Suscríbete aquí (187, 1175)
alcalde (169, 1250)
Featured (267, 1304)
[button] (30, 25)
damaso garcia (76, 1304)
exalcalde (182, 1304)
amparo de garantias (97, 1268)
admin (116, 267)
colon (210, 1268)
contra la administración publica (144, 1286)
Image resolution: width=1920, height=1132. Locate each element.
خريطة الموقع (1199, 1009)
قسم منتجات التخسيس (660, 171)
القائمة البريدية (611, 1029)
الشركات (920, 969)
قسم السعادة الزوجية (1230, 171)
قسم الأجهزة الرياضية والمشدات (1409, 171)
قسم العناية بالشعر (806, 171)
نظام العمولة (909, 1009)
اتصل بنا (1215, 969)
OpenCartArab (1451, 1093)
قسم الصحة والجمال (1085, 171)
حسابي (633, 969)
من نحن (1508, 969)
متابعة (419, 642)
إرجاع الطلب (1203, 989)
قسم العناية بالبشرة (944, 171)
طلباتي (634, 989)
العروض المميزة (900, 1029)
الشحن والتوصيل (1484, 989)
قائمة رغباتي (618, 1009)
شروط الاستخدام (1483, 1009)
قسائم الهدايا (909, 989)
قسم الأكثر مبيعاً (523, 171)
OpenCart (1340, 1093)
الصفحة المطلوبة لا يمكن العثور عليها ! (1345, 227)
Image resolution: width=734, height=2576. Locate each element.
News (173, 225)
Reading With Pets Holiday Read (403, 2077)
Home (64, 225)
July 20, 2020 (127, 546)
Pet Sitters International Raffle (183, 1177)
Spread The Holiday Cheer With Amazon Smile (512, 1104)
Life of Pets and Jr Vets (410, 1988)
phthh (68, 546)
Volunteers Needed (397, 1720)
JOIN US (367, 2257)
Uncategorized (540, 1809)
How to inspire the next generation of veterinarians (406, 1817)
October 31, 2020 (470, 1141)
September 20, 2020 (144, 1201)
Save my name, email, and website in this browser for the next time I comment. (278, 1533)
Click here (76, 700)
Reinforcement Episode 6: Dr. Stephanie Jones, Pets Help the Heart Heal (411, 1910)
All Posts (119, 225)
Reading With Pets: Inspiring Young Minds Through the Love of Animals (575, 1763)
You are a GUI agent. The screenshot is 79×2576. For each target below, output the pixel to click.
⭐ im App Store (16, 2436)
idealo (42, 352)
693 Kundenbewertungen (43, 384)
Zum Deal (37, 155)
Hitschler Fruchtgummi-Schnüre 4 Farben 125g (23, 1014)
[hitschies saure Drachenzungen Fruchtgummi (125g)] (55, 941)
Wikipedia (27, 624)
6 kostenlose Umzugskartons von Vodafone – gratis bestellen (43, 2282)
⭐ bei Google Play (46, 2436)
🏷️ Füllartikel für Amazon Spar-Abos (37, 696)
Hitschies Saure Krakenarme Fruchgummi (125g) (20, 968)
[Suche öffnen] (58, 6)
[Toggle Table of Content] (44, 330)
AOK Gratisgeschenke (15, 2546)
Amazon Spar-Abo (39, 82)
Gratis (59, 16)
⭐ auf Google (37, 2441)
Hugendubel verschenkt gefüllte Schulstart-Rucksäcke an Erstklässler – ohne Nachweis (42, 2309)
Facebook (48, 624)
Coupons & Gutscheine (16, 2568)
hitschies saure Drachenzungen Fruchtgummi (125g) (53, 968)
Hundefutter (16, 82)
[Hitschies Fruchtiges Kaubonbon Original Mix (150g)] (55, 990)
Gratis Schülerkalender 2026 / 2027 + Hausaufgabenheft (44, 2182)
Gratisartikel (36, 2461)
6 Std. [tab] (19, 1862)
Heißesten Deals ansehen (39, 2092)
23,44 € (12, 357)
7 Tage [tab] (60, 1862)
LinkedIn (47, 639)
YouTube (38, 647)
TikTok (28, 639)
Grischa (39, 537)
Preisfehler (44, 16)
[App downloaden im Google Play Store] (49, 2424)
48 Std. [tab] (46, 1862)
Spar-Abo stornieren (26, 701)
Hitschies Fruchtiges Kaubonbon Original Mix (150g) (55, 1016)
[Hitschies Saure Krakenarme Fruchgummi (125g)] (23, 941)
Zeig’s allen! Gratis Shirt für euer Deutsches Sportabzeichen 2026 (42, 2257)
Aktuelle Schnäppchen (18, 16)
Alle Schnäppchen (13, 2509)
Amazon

# # #

■ WORK TO COMPLETE
Reproduce verbatim only the segment of the listing bounded by the line containing "hitschies saure Drachenzungen Fruchtgummi (125g) (53, 968)" and the line containing "6 Std. [tab] (19, 1862)", with both boundary lines included.

■ RESULT
hitschies saure Drachenzungen Fruchtgummi (125g) (53, 968)
Hundefutter (16, 82)
[Hitschies Fruchtiges Kaubonbon Original Mix (150g)] (55, 990)
Gratis Schülerkalender 2026 / 2027 + Hausaufgabenheft (44, 2182)
Gratisartikel (36, 2461)
6 Std. [tab] (19, 1862)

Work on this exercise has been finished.